Le crédit d'impôt recherche fait couler beaucoup d'encre, et le bras de fer entre l'administration et les entreprises se durcit avec le temps, alors que le service tente par ailleurs de "détendre" le rapport à l'impôt. Le CIR profite à de nombreuses entreprises, et participe à faire de la France un pays où l'on innove et où l'on crée. Accompagnateur de modernité, le dispositif est coûteux mais rentable. Les tensions qu'il génère ont été particulièrement révélées par un jugement rendu le 29 novembre 2013 (TA Montreuil, 29 novembre 2013, n° 1207416 N° Lexbase : A8477KT7), qui a opposé la société Altran à l'administration, cette dernière remettant en cause l'imputation de CIR effectuée par la société au titre des travaux de recherche que des clientes lui ont sous-traité. La contribuable avait ainsi profité d'une doctrine administrative très avantageuse, selon laquelle lorsqu'une entreprise ne peut plus imputer le crédit d'impôt auquel elle a droit, soit parce qu'elle a atteint son plafond, soit parce qu'elle n'a pas cherché à en profiter, son sous-traitant, auteur des opérations de recherche, peut en bénéficier. Cette doctrine a toutefois disparu, ce qui a provoqué l'ire des contribuables. Le jugement du tribunal administratif de Montreuil, révélé récemment, a provoqué un scandale. Pour en savoir plus sur cette décision et sur ses conséquences, Lexbase Hebdo - édition fiscale a interrogé Lionel Assous-Legrand, Docteur en droit, Avocat au barreau de Paris.

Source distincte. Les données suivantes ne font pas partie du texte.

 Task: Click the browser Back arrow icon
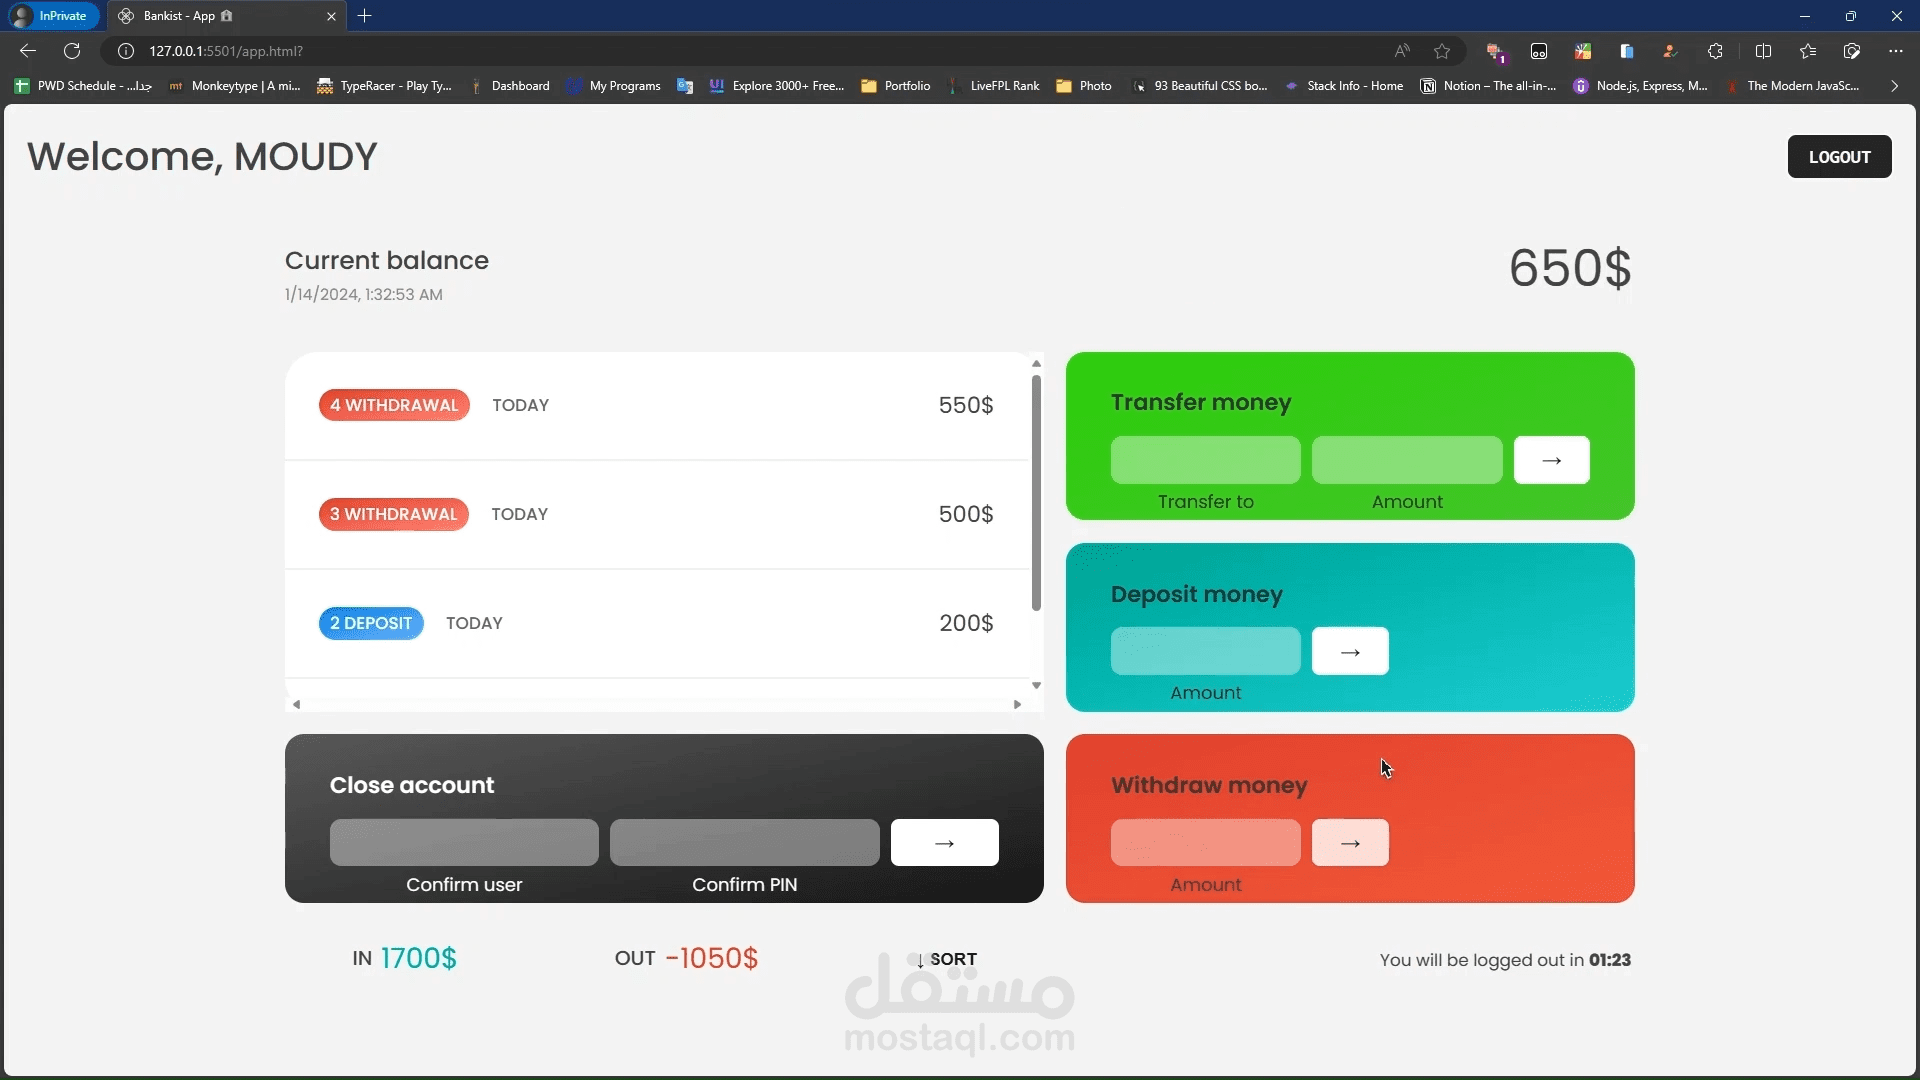tap(26, 51)
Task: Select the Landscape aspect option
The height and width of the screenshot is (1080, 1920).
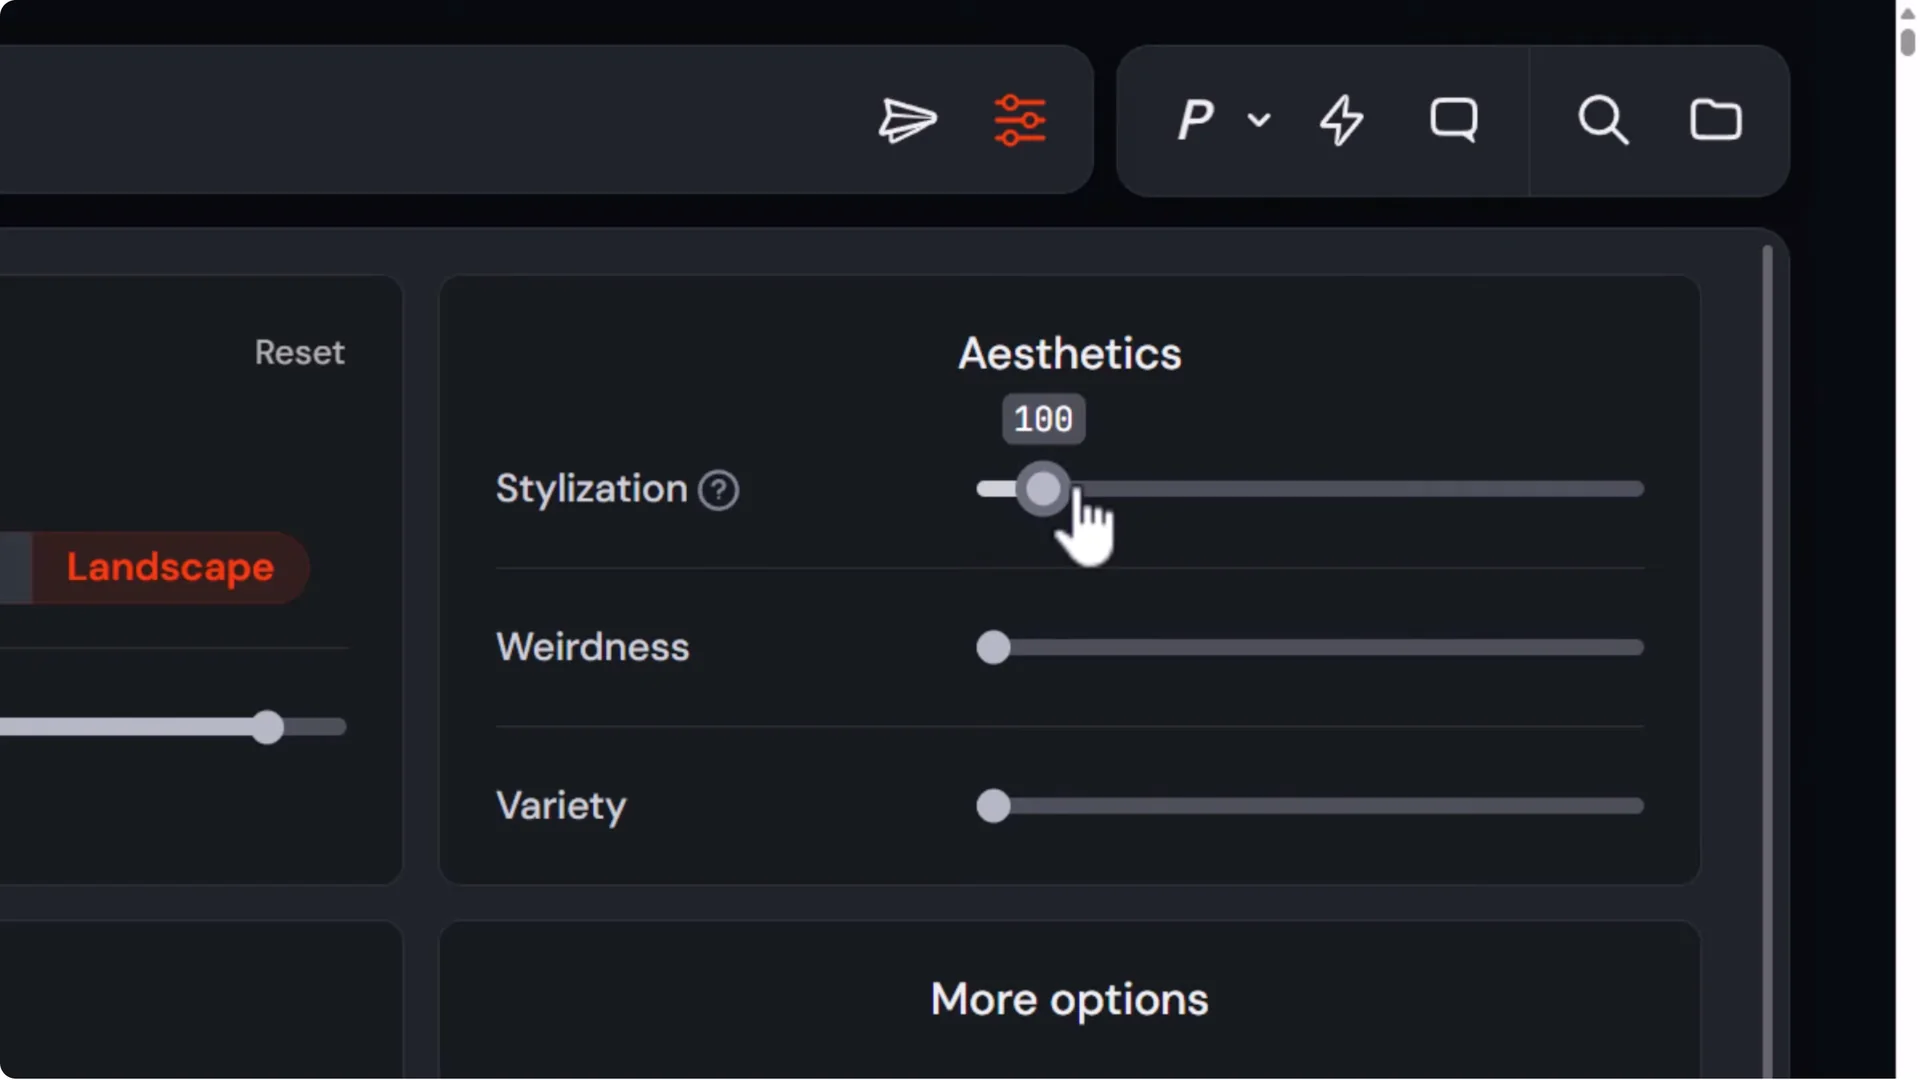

Lexbase : Le tribunal administratif de Montreuil a tranché en faveur de la société Altran, en litige avec l'administration fiscale concernant le bénéfice du crédit d'impôt recherche. Pouvez-vous nous résumer les faits et la solution des premiers juges ?

Lionel Assous-Legrand : La société Altran a fait l'objet d'une vérification de comptabilité et a été redressée au titre de son exercice 2006, l'administration fiscale ayant annulé une créance de crédit d'impôt recherche qu'elle détenait pour un montant de plus d'un million d'euros. Il était reproché à la société Altran d'avoir comptabilisé pour le calcul de son CIR des travaux de recherche et de développement réalisés pour le compte de ses clients. Ainsi, l'administration fiscale considérait que les entreprises clientes donneuses d'ordre avaient déjà bénéficié du crédit d'impôt recherche pour ces mêmes opérations et qu'Altran ne pouvait donc pas en bénéficier à son tour.

Pour sa défense, Altran a soutenu qu'elle pouvait prendre en compte, dans la base de calcul de son propre crédit d'impôt recherche, les sommes reçues de ses clientes donneuses d'ordre au motif que ces dernières n'avaient pas bénéficié du dispositif de crédit d'impôt recherche pour ces mêmes opérations, soit parce qu'elles avaient atteint le plafond des dépenses éligibles, soit parce que les dépenses en cause n'avaient pas été déclarées à ce titre.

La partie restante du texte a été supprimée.